Study design and objectives

This was a single-arm, open-label, nonrandomized phase II study of nintedanib at a dose of 200 mg administered twice daily by mouth until intolerable adverse events, progressive disease, or death (ClinicalTrials.gov study NCT02234596). The primary objective was to define the proportion of patients who were progression-free at 6 months (6-month PFS). The study had an exact binomial single-stage design (14), in which 32 patients were treated to differentiate between 6-month PFS of sufficient and insufficient drug activity at 10% (based on historical controls; ref. 15) and 28%, respectively, with type I and II error rates of 10% each. On the basis of this study design, nintedanib would be considered worthy of further study if at least 6 patients were alive and progression-free at 6 months. Secondary objectives included determining the objective response rate (as defined by RECIST 1.1; ref. 16) and identification of predictive or prognostic molecular biomarkers by tumor sequencing.

Patients

Eligible patients were at least 18 years old and had a diagnosis of metastatic or recurrent esophageal or gastroesophageal junction (GEJ) adenocarcinoma with radiographically measurable or evaluable lesions by RECIST 1.1 criteria (16). Patients may have received up to one prior chemotherapy regimen for metastatic disease or up to two prior regimens if they had previously received curative-intent chemotherapy or chemoradiotherapy. Other eligibility criteria included adequate performance status and organ function. Exclusion criteria included ERBB2-amplified disease, prior treatment with a VEGFR2 inhibitor, or a history of an arterial thromboembolic or hemorrhagic event. During the study enrollment period, there was an active study for second-line patients with HER2-positive metastatic esophagogastric cancer; therefore, patients with HER2-positive disease were excluded from this study. Patients with a history of deep vein thrombosis or pulmonary embolism and stable on an anticoagulation regimen were eligible.

Biomarker analysis

Twenty-seven samples were of adequate quality for molecular analysis; 21 samples were obtained prior to first-line therapy, five prior to second-line therapy, and one after nintedanib therapy (third-line).The MSK-IMPACT next-generation sequencing (NGS) assay was performed in a Clinical Laboratory Improvement Amendments–certified laboratory as described previously, with results reported in the electronic medical record (17, 18). MSK-IMPACT detects mutations, small insertions and deletions, copy-number alterations (CNA), and select structural rearrangements in cancer-associated genes. Several versions of the assay were used, depending upon the date of tumor sequencing (Supplementary Table S1). Only the 341 genes common to all three versions of the MSK-IMPACT assay were analyzed. Alterations in 10 canonical oncogenic signaling pathways were assessed as described previously (19). A pathway was classified as activated or inactivated in an individual tumor sample when at least one member gene was affected by a known or likely driver alteration, as defined by the OncoKB knowledge base (20).

Statistical analysis

All patients who received nintedanib were included in the analysis. PFS and OS were calculated from the date of treatment initiation to the date of radiographic disease progression, death, or last evaluation. PFS and OS were estimated using Kaplan–Meier methods and compared between primary tumor locations using the log-rank test. Response rate was summarized using binomial proportions, and exact 95% confidence intervals (CI) were calculated.

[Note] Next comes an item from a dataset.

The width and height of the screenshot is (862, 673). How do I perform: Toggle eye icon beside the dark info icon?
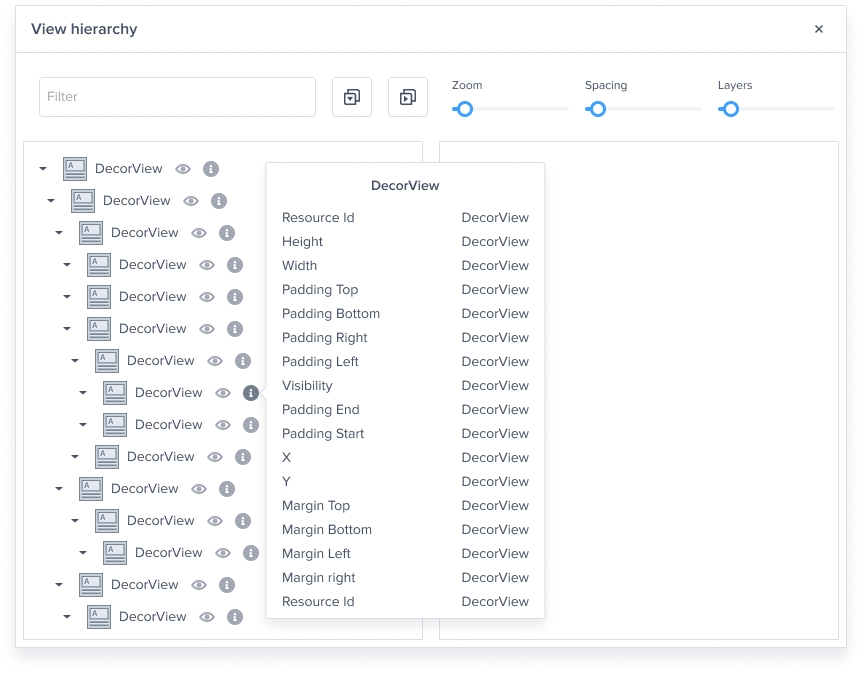[x=223, y=393]
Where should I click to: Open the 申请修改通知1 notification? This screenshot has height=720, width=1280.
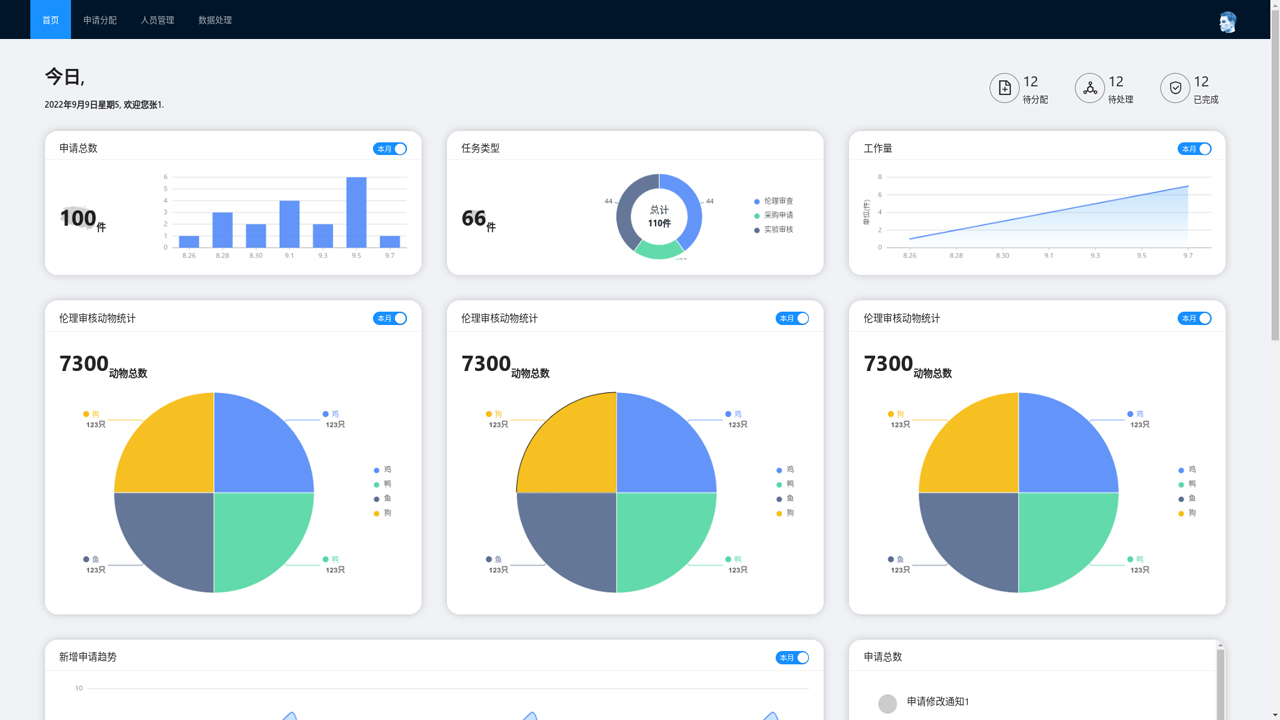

In patients with available molecular profiling, the genomic alteration status of 10 signaling pathways was assessed as described by Sanchez-Vega and colleagues (19). Only pathways altered in 10% or more of samples were considered in the analysis. Global CNAs, tumor mutation burden (TMB), and tumor purity were compared using the Wilcoxon rank-sum test after grouping samples by anatomical site of the primary tumor, and for CNA comparisons, affected signaling pathway. Pathway alteration status between primary tumor sites was compared using Fisher exact test. Distributions of PFS between patients whose tumors carried alterations in each pathway were compared with patients whose tumors did not using permutation log-rank test (21). All statistical, biomarker, and MSK-IMPACT analyses were performed using R version 3.5.0 (R Foundation for Statistical Computing) using the “survminer” package. All P values were two-sided. P values less than 0.05 were considered to indicate statistical significance.

Study conduct

The study was conducted in accordance with the Declaration of Helsinki, International Ethical Guidelines for Biomedical Research Involving Human Subjects, the Belmont Report, and the U.S. Common Rule. All patients provided a written informed consent approved by the Memorial Sloan Kettering Cancer Center Institutional Review Board. Nintedanib was provided by Boehringer Ingelheim GmbH. The senior academic authors had full access to all clinical and molecular data collected during the study and had final responsibility for the decision to submit the manuscript.

Data availability

All genomic and clinical data from this study are publicly available through the cBioPortal for Cancer Genomics (www.cbioportal.org; ref. 22).

Study population

From October 2, 2014 to June 16, 2017, 32 patients were enrolled (Table 1; Supplementary Table S1). One patient withdrew consent during the third month of treatment. This patient was included in the final PFS and OS analyses. The study population consisted exclusively of patients with esophageal/GEJ (17 patients, 53%) or gastric (15, 47%) adenocarcinomas. The majority of patients (23, 72%) had suffered disease progression on one prior systemic chemotherapy regimen for metastatic disease. Eight patients (25%) had peritoneal carcinomatosis, and 12 (38%) had multiple sites of metastases.

Table 1.

Baseline patient characteristics

n (% of total, 32)
Median age 59 (35–76) 
Sex 
 Male 27 (84%) 
 Female 5 (16%) 
Baseline Karnofsky Performance Status 
 100 4 (12%) 
 90 15 (47%) 
 80 13 (41%) 
Site of primary tumor 
 GEJ/Esophagus 17 (53%) 
 Stomach 15 (47%) 
Primary tumor in place 22 (69%) 
Number of metastatic sites 
 1 12 (38%) 
 2 or more 12 (38%) 
Peritoneal metastases 8 (25%) 
Time to progression on first-line therapya 
 <6 Months 19 (59%)b 
 >6 Months 13 (41%) 
Genomic profiling performed 27 (84%) 
NGS on primary tumor 18 (67%) 
NGS on metastatic site 9 (33%) 
n (% of total, 32)
Median age 59 (35–76) 
Sex 
 Male 27 (84%) 
 Female 5 (16%) 
Baseline Karnofsky Performance Status 
 100 4 (12%) 
 90 15 (47%) 
 80 13 (41%) 
Site of primary tumor 
 GEJ/Esophagus 17 (53%) 
 Stomach 15 (47%) 
Primary tumor in place 22 (69%) 
Number of metastatic sites 
 1 12 (38%) 
 2 or more 12 (38%) 
Peritoneal metastases 8 (25%) 
Time to progression on first-line therapya 
 <6 Months 19 (59%)b 
 >6 Months 13 (41%) 
Genomic profiling performed 27 (84%) 
NGS on primary tumor 18 (67%) 
NGS on metastatic site 9 (33%) 

aTwenty-three patients with genomic profiling had measurable lesions.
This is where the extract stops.